Today sees the publication of "Shakespeare's Lost Play", Double Falsehood. Theatre impresario Lewis Theobald presented the work in the 18th century as an adaptation of a play written by Shakespeare. Theobald was dismissed as a fraud, the play as a forgery. Professor Brean Hammond and Professor Carol Rutter
debate whether there will ever be a true Complete Works of Shakespeare,
and why the canon keeps expanding.
Sports news with Garry Richardson.
France could become the first country in Europe to ban the burka. A draft law submitted to the French parliament would make it illegal for a woman to cover her face in public spaces such as hospitals and trains. And women who don't remove their veil will be refused access to the service in question. In France the term burka also encompasses the niqab which allows a woman's eyes to be seen. Correspondent Zubeida Malik
gauges French Muslims' reaction to the proposals.
So increasingly, if the polls are to be believed, it looks like the UK may face a hung parliament in the aftermath of the upcoming general election. The last time it happened was 1974. But what will happen in the event of a hung parliament is not necessarily clear or straight forward. Professor of Contemporary British History Peter Hennessey explains how, whatever the nature of a hung parliament,
Gordon Brown and the cabinet will remain in office.

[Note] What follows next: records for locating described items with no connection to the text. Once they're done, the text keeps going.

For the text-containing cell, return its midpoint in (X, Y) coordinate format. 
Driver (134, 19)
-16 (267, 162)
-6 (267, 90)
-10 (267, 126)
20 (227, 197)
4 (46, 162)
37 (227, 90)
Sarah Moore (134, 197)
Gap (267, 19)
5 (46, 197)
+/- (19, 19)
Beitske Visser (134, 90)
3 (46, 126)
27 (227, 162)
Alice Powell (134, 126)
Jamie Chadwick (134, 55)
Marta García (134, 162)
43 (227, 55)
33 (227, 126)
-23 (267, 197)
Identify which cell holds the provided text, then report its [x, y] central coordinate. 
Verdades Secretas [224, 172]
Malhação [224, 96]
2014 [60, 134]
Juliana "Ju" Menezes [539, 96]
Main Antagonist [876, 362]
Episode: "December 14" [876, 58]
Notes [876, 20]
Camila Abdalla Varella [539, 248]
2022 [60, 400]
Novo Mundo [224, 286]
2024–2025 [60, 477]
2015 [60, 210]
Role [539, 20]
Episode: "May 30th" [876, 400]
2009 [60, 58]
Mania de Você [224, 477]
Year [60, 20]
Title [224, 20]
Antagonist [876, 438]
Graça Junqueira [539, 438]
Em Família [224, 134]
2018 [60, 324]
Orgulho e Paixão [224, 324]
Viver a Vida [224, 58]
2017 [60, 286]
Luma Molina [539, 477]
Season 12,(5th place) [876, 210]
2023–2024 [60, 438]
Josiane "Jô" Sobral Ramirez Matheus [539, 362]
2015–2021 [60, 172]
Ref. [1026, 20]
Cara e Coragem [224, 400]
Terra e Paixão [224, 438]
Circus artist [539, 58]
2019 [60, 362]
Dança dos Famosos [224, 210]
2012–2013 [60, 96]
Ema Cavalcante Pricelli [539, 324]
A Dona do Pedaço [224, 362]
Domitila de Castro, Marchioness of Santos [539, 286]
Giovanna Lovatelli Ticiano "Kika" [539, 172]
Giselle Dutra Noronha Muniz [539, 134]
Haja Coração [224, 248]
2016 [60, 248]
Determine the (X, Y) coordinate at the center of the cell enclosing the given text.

Raoul Wallenberg was one of the heroes of the Holocaust. A wealthy Swede, he went to Budapest in 1944 and saved tens of thousands of Hungarian Jews from deportation and likely death. But in January 1954 he was detained by the Russians, after the Red Army had arrived in Budapest, and never seen again. Paul Levine has written a new biography, Raoul Wallenberg in Budapest: Myth, History and Holocaust, and outlines
the truth behind the Wallenberg myth.
Business news with Adam Shaw.
Black fathers need to become more involved with their children to help tackle social problems among young people, a government minister will say. Prominent black MP David Lammy will tell the Runnymede race think tank that fathers must take more responsibility. Mr Lammy discusses
how he has been working with the Runnymede Trust for the last nine months
documenting discussions with black fathers.
Putting male names before female names in writing is a remnant of sexist thinking, according to a study by researchers at the University of Surrey. Dr Peter Hegarty, who led the University of Surrey team, explains how, in the 16th century, naming men before women became the acceptable word order to use
because of the thinking that men were "the worthier sex".
Sir Terry Pratchett has advocated assisted suicide tribunals and said he is willing to be a test case. Dr Phillip Nitschke, also known as Dr Death, who runs controversial courses on the practicalities of taking your own life,
discusses whether the media focus on assisted suicide has led to an increased interest in his workshops.